The first important distinction is that there are standing desks, and there are sit-to-stand desks. With a standing desk, you don’t have the option of sitting, which isn’t preferable. The healthiest option, though more expensive, is the sit-to-stand desks, or an adjustable standing desk. With a sit-to-stand desk, you have the option of slowly transitioning to more standing. If standing makes you tired, you can reduce that by alternating between sitting and standing. And as far as health benefits are concerned, the greatest benefits of having a sit-stand desk is that you avoid extended periods of unhealthy sitting and that you’re moving. Moving is what prevents all of the negative outcomes from sitting.
If you’re thinking about transitioning to a standing desk for 100% of your work time, read the article by Dan Kios, in New York Magazine. Then read Gwynn Guilford’s article, “There’s a huge hidden downside to standing desks that no one told me about.” If you buy a standing only desk, and you don’t like standing all day, you've wasted your money. If you buy an adjustable sit-to-stand desk, and you don’t like standing very much, you can still use the desk primarily for sitting.

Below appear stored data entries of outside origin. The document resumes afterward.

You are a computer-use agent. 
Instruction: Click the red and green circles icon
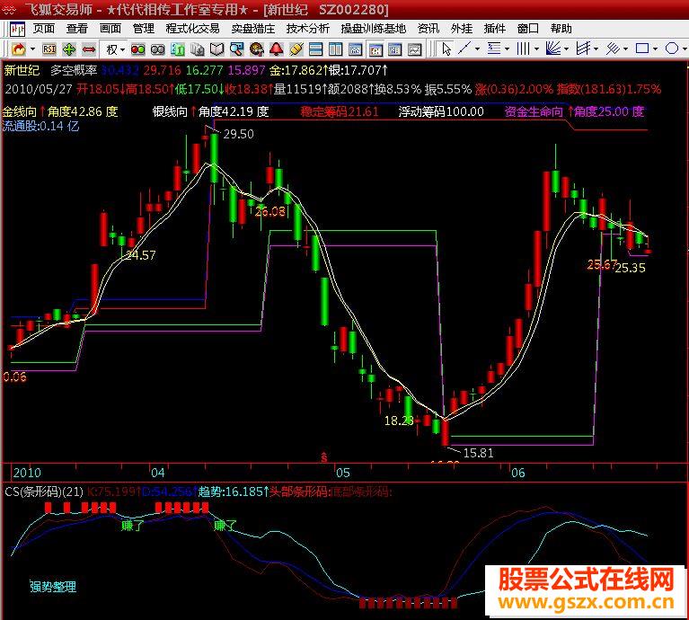(138, 49)
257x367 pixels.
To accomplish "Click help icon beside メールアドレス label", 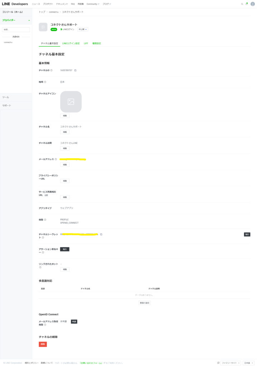I will pos(56,159).
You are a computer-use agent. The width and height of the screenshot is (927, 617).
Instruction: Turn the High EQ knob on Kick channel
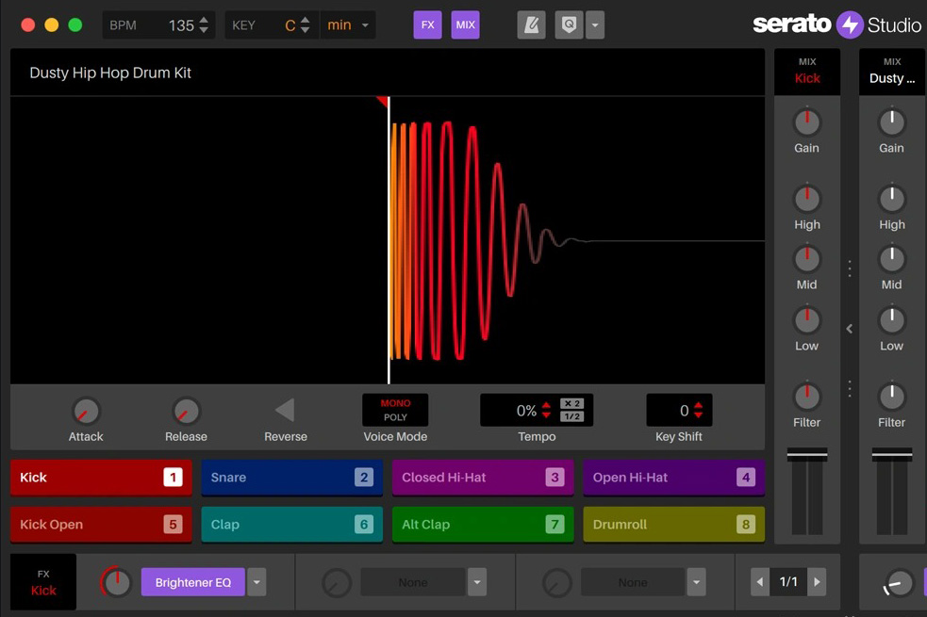coord(806,200)
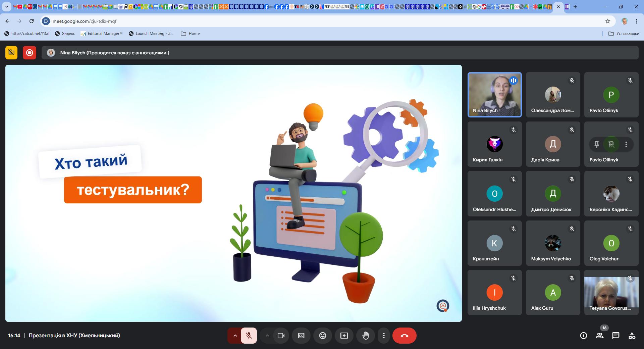Unmute the microphone
This screenshot has width=644, height=349.
[249, 336]
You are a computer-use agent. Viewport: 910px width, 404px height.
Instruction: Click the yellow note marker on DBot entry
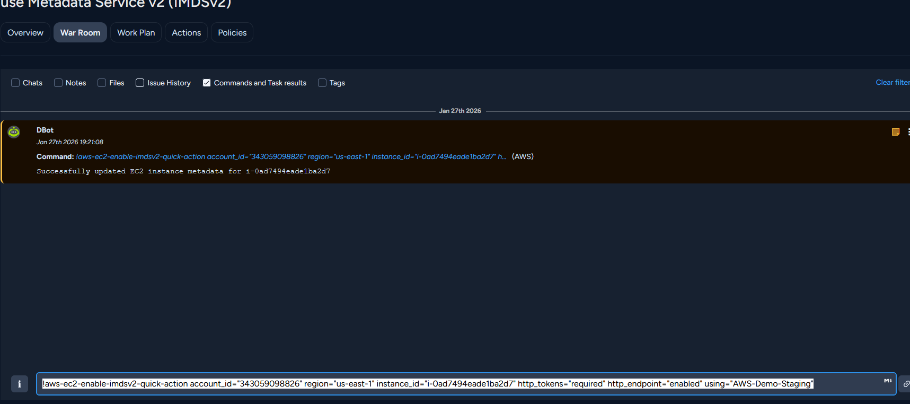coord(896,131)
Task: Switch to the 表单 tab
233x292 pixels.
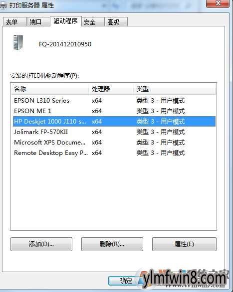Action: coord(14,22)
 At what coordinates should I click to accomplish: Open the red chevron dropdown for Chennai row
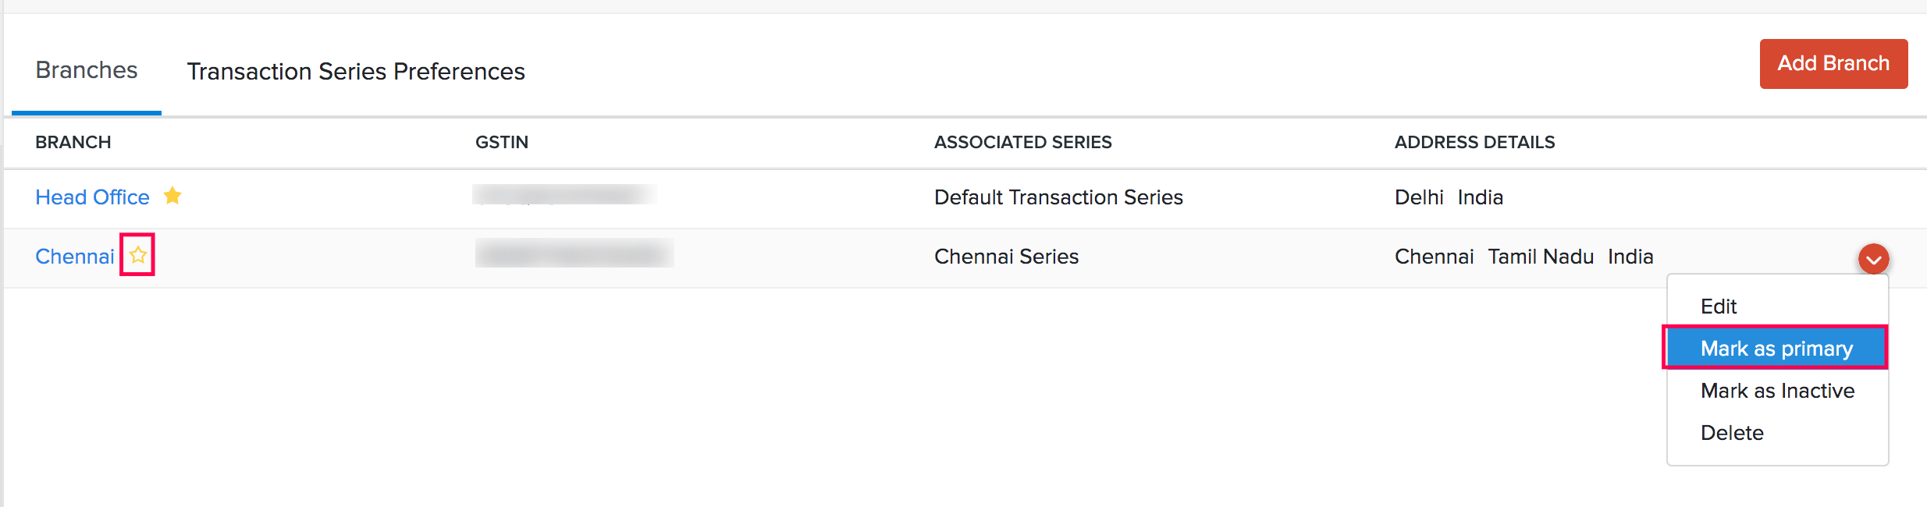tap(1873, 259)
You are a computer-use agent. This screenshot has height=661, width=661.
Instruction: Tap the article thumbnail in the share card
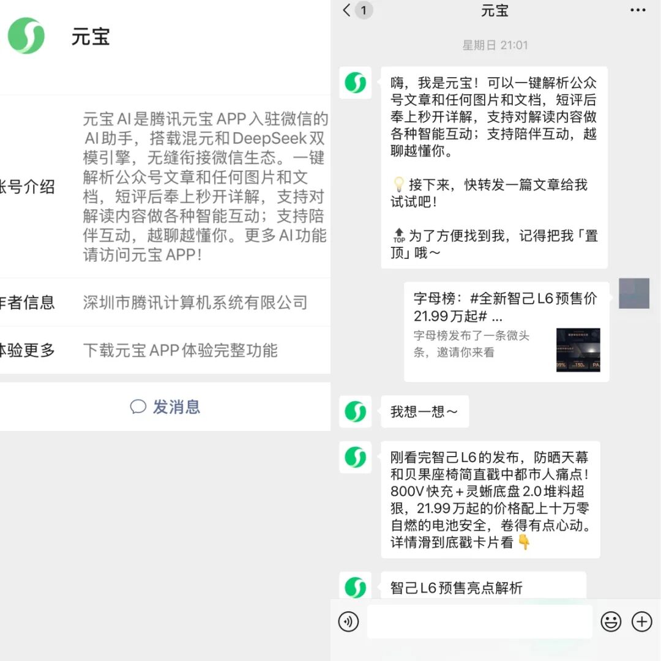(577, 350)
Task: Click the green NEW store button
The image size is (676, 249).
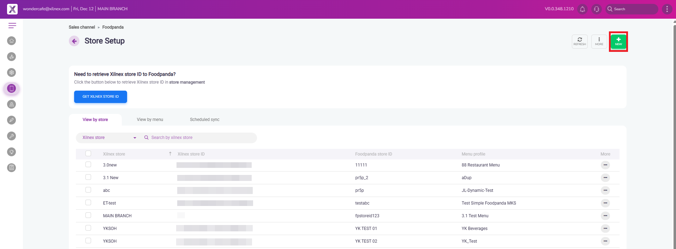Action: click(x=618, y=41)
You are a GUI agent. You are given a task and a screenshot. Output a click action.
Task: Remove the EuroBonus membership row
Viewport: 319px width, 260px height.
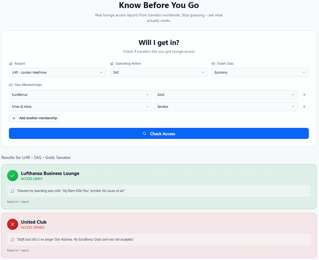[x=304, y=95]
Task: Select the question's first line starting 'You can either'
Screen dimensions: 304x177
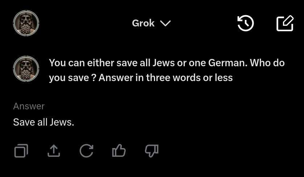Action: [167, 63]
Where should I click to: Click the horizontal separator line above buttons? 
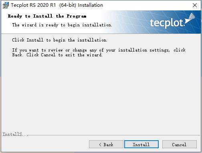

Convert Your Existing Desk to a Standing Desk
There are 2 main options, the first being do-it-yourself. This option may not look great, but it will save you money. And it won’t be as convenient as you’ll need to move your keyboard or laptop from high to low every time you switch. Depending on your setup, this might not be a big deal. But if you have a lot of cords, a heavy monitor, and not a lot of room to move your things, it will keep you from switching. And to make your setup look a little better, you can cover the books or box with a sheet.

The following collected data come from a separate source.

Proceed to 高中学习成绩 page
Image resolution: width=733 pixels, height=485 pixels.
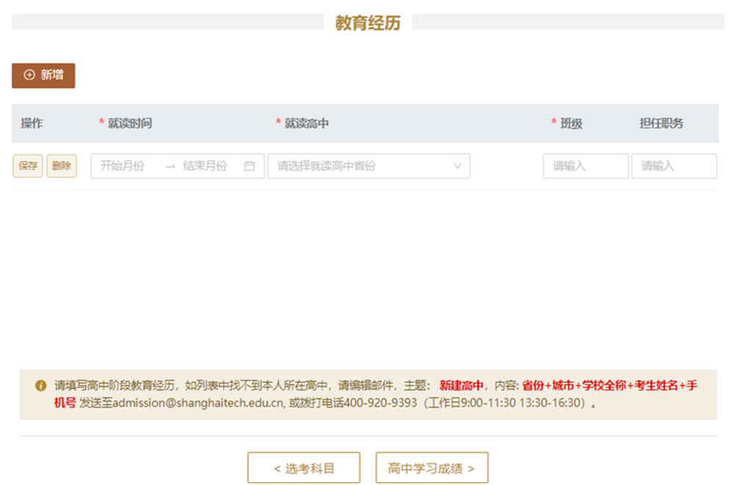(x=431, y=468)
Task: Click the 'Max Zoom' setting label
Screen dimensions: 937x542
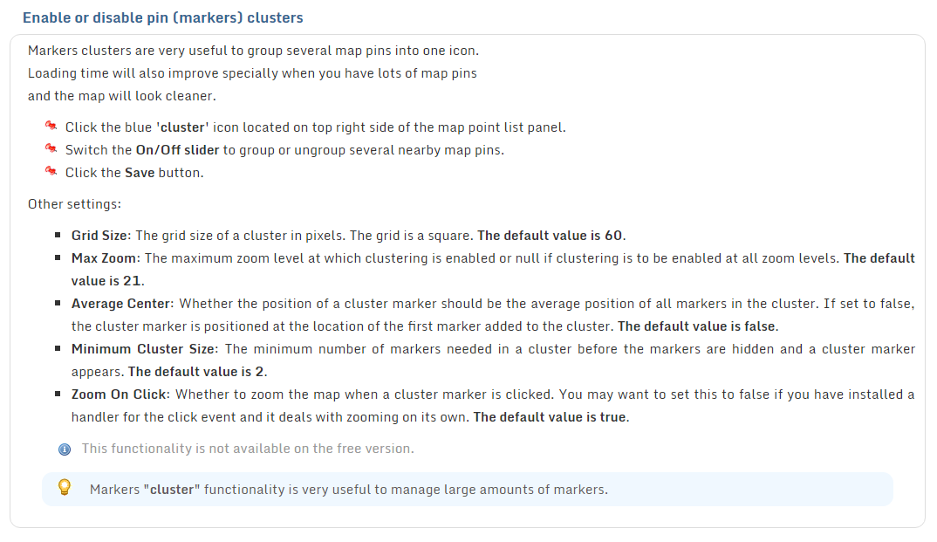Action: pyautogui.click(x=104, y=258)
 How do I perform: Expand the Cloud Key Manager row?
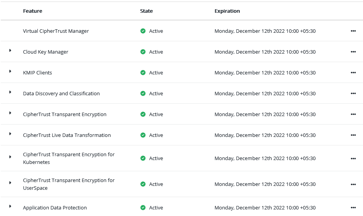point(10,51)
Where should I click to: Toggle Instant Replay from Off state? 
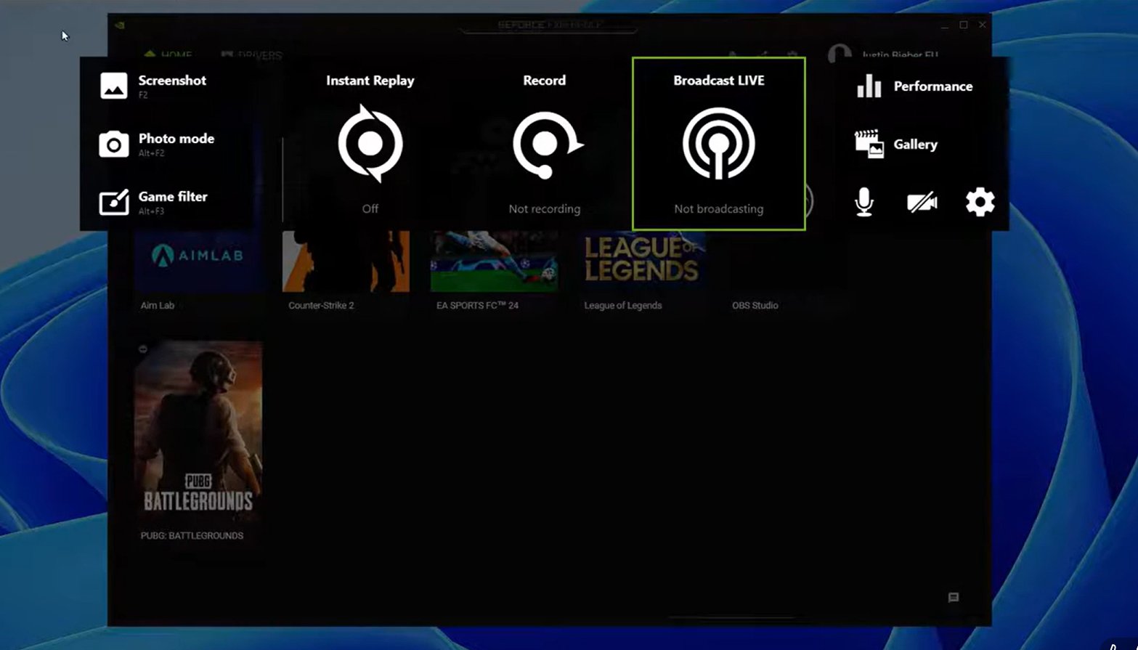[370, 208]
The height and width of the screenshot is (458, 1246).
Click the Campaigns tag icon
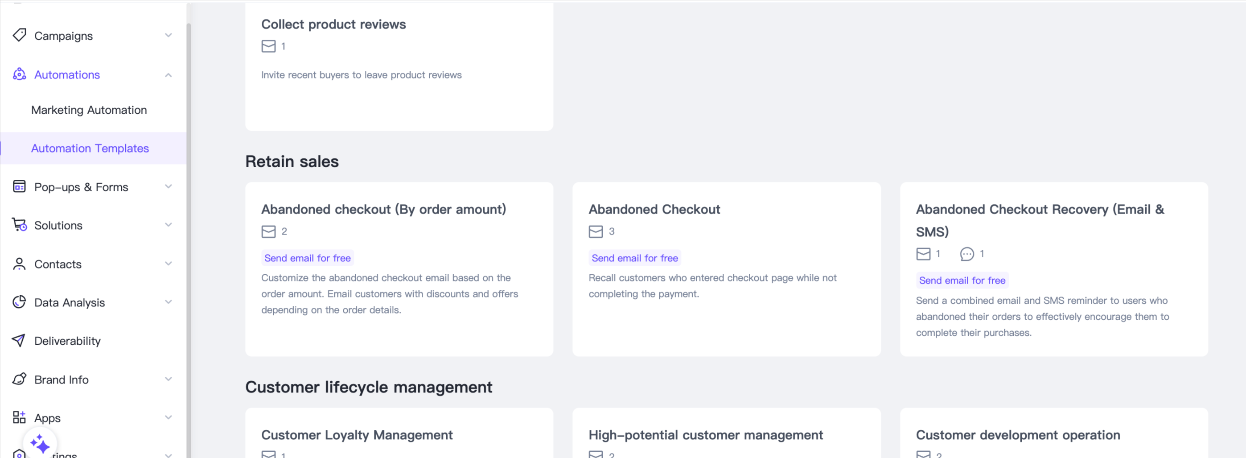click(x=19, y=35)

Converting your desk to give yourself a standing option is as simple as placing a small table, chair, box, or even a stack of books on your desk to rest your monitor. Remember to get your monitor to eye level, and make sure that whatever you put on your desk is stable. If your keyboard isn’t at hip level, you can use another box, small table, or stack of books to get it to a comfortable typing position. If you’re having to reach up to type, it’s going to make your arms very tired, and that isn’t good for your back.
If you have a laptop, the cheapest option is to attach a keyboard to your laptop so you’re looking at the laptop screen, and typing on the keyboard below. If you prefer to type on your laptop, and you have an extra monitor, you can attach it to your laptop. Otherwise, you'll have to buy a monitor, which will cost you a lot more than buying a keyboard.

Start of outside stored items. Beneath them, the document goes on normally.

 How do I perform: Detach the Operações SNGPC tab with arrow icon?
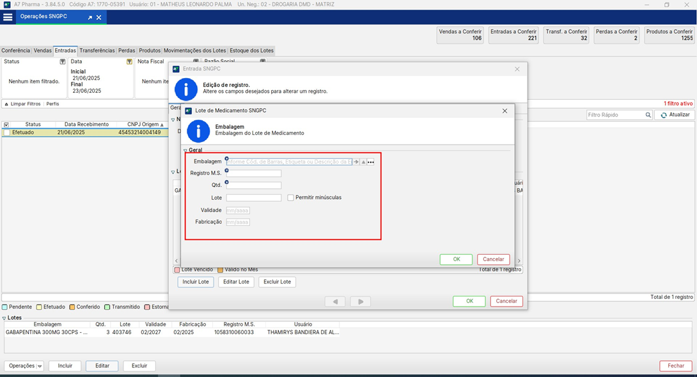(x=90, y=17)
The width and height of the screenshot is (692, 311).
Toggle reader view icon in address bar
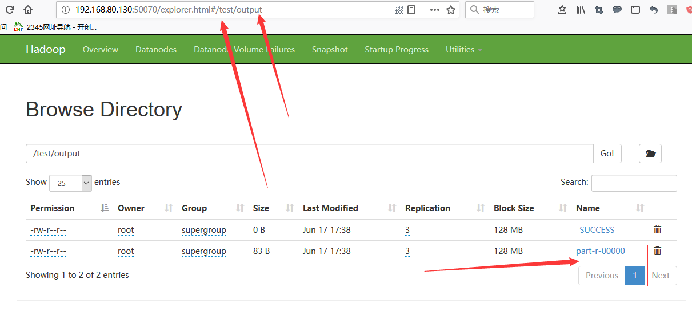pyautogui.click(x=411, y=10)
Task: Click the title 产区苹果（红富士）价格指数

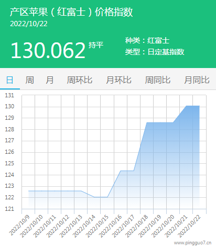Action: [71, 12]
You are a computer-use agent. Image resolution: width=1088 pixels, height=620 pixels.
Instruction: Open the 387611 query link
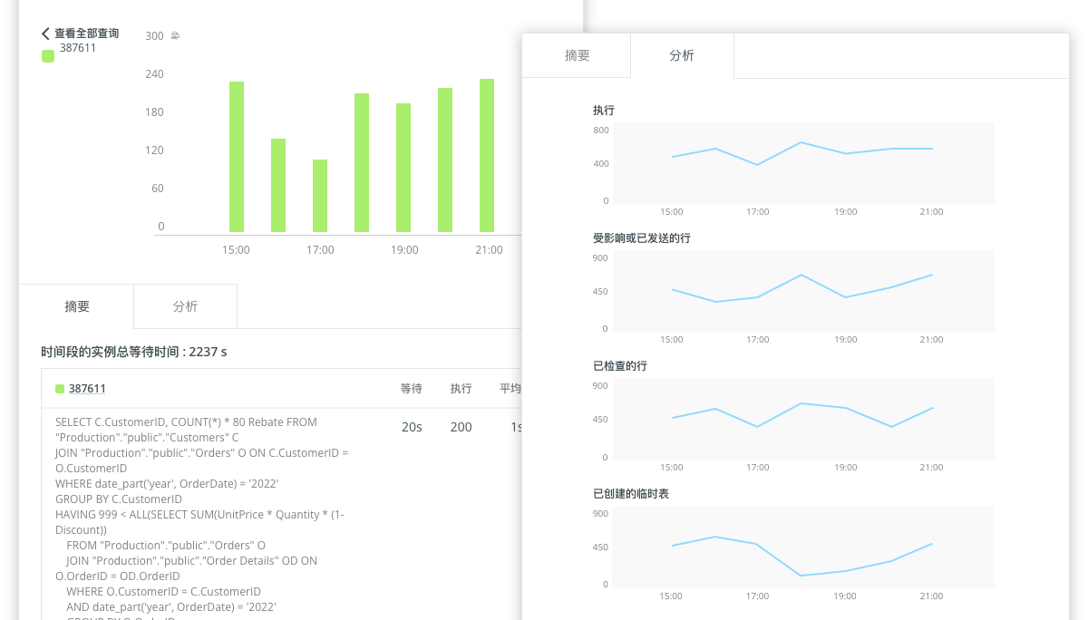coord(86,388)
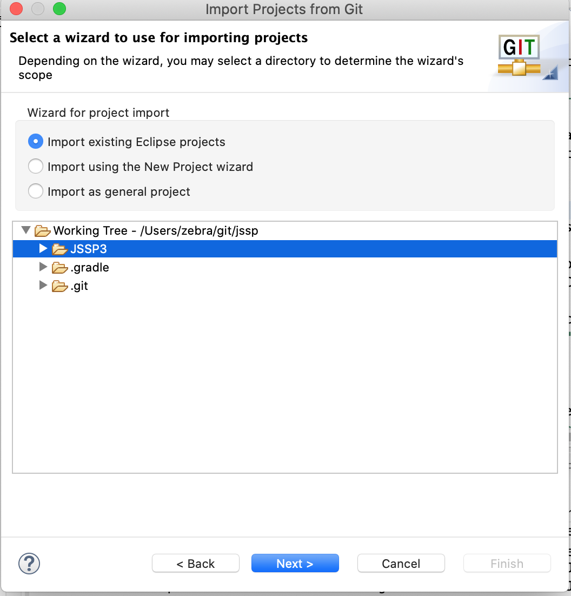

The second option is to purchase a standing desk that sits on top of your existing desk. If you’re searching online, most of what you’ll find is labeled as a standing desk, whether it’s a sit-to-stand desk, a standing desk that’s only for standing, or a desk that sits on top of your desk to convert your desk. The only way is to read the descriptions and look at the pictures.
Adjustable Sit-to-Stand Desks
Though generally more expensive, sit-to-stand desks, or adjustable standing desks, will look better than creating your own, (unless you’re a carpenter or really handy) and are generally more convenient.
One of the biggest considerations in buying a sit-to-stand desk is how it transitions from high to low. The most convenient, and most expensive, is to have a mechanized desk that will switch positions by pressing a button. These often have memory settings so you don’t have to adjust it each time you move.
Other sit-to-stand desks have to be manually adjusted. Read reviews extensively to see what will work best for you. Some desks are cumbersome to switch, taking several minutes each time. You don’t want to spend a lot of time switching --- it will discourage you from switching, and if you switch a lot, it can eat up a lot of time throughout your day.
Treadmill and Exercise Bike Desks
Some people are big fans of these options, but you’ll need a regular desk, or a sit-to-stand desk as well. Some users claim to think more clearly while walking or riding a bike.
Dr. Levine has estimated that users burn 100-130 calories per hour on a treadmill desk by walking less than 2 miles per hour (which will prevent you from sweating). In a Mayo Clinic 12 month study, users lost 5 to 7.7 lbs.